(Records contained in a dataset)
--------------------------------
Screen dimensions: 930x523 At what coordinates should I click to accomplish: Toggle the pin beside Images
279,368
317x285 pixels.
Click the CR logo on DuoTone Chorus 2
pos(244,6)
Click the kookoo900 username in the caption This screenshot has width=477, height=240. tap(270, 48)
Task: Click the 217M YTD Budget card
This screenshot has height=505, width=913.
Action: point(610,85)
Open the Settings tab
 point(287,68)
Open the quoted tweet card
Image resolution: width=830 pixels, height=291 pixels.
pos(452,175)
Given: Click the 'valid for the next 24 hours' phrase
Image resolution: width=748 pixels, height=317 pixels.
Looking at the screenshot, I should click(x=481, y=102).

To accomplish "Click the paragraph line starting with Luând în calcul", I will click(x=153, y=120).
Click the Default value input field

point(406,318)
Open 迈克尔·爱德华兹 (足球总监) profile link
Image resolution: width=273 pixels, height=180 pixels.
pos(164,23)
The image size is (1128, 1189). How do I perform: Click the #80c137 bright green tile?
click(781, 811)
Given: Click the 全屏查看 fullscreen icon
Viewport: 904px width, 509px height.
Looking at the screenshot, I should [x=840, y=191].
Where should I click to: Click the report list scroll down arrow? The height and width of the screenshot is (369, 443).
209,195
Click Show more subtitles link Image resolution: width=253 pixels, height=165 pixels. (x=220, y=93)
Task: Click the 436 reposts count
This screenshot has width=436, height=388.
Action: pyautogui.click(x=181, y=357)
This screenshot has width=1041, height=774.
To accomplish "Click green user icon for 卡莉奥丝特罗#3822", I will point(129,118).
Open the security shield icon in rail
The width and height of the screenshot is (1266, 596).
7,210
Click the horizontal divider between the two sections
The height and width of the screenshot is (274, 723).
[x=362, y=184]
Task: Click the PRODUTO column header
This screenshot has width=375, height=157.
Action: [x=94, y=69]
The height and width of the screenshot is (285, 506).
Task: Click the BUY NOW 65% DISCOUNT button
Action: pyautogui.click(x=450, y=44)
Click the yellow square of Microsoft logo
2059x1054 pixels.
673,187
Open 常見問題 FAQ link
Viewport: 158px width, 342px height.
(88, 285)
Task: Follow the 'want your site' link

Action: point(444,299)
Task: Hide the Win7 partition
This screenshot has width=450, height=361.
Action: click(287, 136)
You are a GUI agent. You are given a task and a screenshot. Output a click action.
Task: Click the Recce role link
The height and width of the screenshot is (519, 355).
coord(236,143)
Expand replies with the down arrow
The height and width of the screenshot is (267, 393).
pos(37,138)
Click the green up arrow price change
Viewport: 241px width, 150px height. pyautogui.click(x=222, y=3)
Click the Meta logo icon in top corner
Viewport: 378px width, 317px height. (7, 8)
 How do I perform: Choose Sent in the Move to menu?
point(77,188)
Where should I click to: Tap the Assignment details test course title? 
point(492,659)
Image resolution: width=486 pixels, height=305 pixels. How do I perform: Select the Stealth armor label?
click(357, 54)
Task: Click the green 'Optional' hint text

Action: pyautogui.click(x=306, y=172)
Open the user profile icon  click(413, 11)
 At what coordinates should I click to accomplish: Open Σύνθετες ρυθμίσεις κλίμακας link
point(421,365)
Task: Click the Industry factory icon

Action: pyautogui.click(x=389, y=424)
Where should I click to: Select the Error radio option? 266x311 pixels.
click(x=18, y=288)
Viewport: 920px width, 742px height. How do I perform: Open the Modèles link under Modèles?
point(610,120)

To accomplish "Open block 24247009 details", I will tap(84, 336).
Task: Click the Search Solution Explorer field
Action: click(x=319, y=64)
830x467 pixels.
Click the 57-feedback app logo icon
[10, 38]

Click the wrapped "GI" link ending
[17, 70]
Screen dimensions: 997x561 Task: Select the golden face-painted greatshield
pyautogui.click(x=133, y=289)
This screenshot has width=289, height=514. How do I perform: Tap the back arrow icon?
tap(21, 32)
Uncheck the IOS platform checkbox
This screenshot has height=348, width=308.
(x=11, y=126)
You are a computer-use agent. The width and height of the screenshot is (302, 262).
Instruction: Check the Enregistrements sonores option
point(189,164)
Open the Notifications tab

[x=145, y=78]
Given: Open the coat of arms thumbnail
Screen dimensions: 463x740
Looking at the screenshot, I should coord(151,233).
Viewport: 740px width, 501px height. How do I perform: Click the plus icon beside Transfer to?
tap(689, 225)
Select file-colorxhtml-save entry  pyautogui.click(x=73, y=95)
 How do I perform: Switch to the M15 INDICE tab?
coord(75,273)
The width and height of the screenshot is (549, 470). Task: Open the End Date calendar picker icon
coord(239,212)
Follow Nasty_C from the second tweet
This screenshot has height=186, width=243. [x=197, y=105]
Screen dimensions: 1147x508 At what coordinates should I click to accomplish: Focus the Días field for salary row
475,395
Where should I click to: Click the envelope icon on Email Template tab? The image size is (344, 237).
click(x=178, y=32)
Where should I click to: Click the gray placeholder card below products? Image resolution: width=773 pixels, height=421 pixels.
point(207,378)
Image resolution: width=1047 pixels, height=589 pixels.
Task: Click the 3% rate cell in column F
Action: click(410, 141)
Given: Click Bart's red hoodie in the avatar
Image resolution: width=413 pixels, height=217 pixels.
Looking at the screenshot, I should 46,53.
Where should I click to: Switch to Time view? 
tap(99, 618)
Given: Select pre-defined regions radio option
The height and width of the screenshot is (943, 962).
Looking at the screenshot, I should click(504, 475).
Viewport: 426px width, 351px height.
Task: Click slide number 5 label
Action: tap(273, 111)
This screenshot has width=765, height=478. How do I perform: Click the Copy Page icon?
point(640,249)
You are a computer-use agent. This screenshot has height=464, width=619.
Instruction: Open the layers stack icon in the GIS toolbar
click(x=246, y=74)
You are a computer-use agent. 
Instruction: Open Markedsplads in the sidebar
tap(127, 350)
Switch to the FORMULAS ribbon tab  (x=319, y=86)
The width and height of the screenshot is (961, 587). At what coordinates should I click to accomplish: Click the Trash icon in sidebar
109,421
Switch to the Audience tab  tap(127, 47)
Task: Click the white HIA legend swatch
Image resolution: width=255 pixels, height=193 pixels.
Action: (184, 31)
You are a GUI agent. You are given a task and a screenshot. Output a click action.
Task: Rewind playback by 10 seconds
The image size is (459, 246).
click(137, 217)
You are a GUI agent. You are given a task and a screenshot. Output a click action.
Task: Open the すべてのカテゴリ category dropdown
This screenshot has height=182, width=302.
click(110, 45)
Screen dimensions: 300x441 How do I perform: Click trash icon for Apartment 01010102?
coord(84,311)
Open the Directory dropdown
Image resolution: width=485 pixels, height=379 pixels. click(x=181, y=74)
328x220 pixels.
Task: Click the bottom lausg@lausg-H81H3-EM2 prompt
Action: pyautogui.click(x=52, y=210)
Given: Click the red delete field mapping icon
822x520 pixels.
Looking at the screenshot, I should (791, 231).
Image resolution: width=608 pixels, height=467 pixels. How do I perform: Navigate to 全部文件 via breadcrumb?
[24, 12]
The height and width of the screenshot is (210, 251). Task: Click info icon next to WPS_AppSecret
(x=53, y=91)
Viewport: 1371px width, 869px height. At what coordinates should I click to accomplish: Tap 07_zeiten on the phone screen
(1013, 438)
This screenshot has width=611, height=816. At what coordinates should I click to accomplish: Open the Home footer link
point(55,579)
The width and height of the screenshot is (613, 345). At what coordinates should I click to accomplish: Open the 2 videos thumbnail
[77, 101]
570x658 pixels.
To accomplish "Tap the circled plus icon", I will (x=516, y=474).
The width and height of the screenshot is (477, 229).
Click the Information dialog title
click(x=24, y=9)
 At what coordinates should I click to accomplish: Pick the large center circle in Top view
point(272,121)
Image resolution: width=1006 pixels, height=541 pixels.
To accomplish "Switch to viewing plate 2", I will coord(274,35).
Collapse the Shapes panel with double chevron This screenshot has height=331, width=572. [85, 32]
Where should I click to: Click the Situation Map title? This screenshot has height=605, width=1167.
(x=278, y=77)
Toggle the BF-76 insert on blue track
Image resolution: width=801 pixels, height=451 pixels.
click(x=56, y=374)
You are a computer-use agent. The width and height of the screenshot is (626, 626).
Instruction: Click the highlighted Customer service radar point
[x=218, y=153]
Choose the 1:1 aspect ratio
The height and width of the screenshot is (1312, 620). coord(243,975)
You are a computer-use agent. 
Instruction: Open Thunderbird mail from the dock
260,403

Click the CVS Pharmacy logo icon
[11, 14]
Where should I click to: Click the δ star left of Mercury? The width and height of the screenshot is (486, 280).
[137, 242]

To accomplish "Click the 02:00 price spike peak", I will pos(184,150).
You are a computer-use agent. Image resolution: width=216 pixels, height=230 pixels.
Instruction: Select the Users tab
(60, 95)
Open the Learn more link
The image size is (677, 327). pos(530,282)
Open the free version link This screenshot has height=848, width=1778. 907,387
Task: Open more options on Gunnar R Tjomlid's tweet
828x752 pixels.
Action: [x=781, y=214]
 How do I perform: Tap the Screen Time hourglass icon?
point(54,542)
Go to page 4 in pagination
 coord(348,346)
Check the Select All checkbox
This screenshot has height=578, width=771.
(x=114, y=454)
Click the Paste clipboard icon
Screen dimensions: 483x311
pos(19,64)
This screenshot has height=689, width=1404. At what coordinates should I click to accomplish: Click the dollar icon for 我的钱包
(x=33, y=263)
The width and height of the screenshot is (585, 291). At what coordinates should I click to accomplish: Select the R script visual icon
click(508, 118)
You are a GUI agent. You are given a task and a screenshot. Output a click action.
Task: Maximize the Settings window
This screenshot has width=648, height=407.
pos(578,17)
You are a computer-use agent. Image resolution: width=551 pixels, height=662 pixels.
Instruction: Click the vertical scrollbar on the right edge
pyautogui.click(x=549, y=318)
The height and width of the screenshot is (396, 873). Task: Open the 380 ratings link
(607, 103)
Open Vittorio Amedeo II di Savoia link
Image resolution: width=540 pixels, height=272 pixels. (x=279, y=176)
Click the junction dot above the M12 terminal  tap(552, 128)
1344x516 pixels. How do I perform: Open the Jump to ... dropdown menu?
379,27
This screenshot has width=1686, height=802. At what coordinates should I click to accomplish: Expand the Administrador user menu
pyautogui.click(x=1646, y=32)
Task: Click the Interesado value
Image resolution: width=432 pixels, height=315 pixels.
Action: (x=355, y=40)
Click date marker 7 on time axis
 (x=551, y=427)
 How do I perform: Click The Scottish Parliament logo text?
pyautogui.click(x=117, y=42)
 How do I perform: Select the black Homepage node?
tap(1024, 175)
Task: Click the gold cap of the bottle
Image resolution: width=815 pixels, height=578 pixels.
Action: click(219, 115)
--------------------------------
EXERCISE AIM: When the line containing "This screenshot has height=578, width=771." is found in the records above, restate it and every later line word for word through the last one, and nothing more.

SOLUTION:
This screenshot has height=578, width=771.
(x=114, y=454)
Click the Paste clipboard icon
Screen dimensions: 483x311
pos(19,64)
This screenshot has height=689, width=1404. At what coordinates should I click to accomplish: Click the dollar icon for 我的钱包
(x=33, y=263)
The width and height of the screenshot is (585, 291). At what coordinates should I click to accomplish: Select the R script visual icon
click(508, 118)
You are a GUI agent. You are given a task and a screenshot. Output a click action.
Task: Maximize the Settings window
This screenshot has width=648, height=407.
pos(578,17)
You are a computer-use agent. Image resolution: width=551 pixels, height=662 pixels.
Instruction: Click the vertical scrollbar on the right edge
pyautogui.click(x=549, y=318)
The height and width of the screenshot is (396, 873). Task: Open the 380 ratings link
(607, 103)
Open Vittorio Amedeo II di Savoia link
Image resolution: width=540 pixels, height=272 pixels. (x=279, y=176)
Click the junction dot above the M12 terminal  tap(552, 128)
1344x516 pixels. How do I perform: Open the Jump to ... dropdown menu?
379,27
This screenshot has width=1686, height=802. At what coordinates should I click to accomplish: Expand the Administrador user menu
pyautogui.click(x=1646, y=32)
Task: Click the Interesado value
Image resolution: width=432 pixels, height=315 pixels.
Action: (x=355, y=40)
Click date marker 7 on time axis
 (x=551, y=427)
 How do I perform: Click The Scottish Parliament logo text?
pyautogui.click(x=117, y=42)
 How do I perform: Select the black Homepage node?
tap(1024, 175)
Task: Click the gold cap of the bottle
Image resolution: width=815 pixels, height=578 pixels.
Action: click(219, 115)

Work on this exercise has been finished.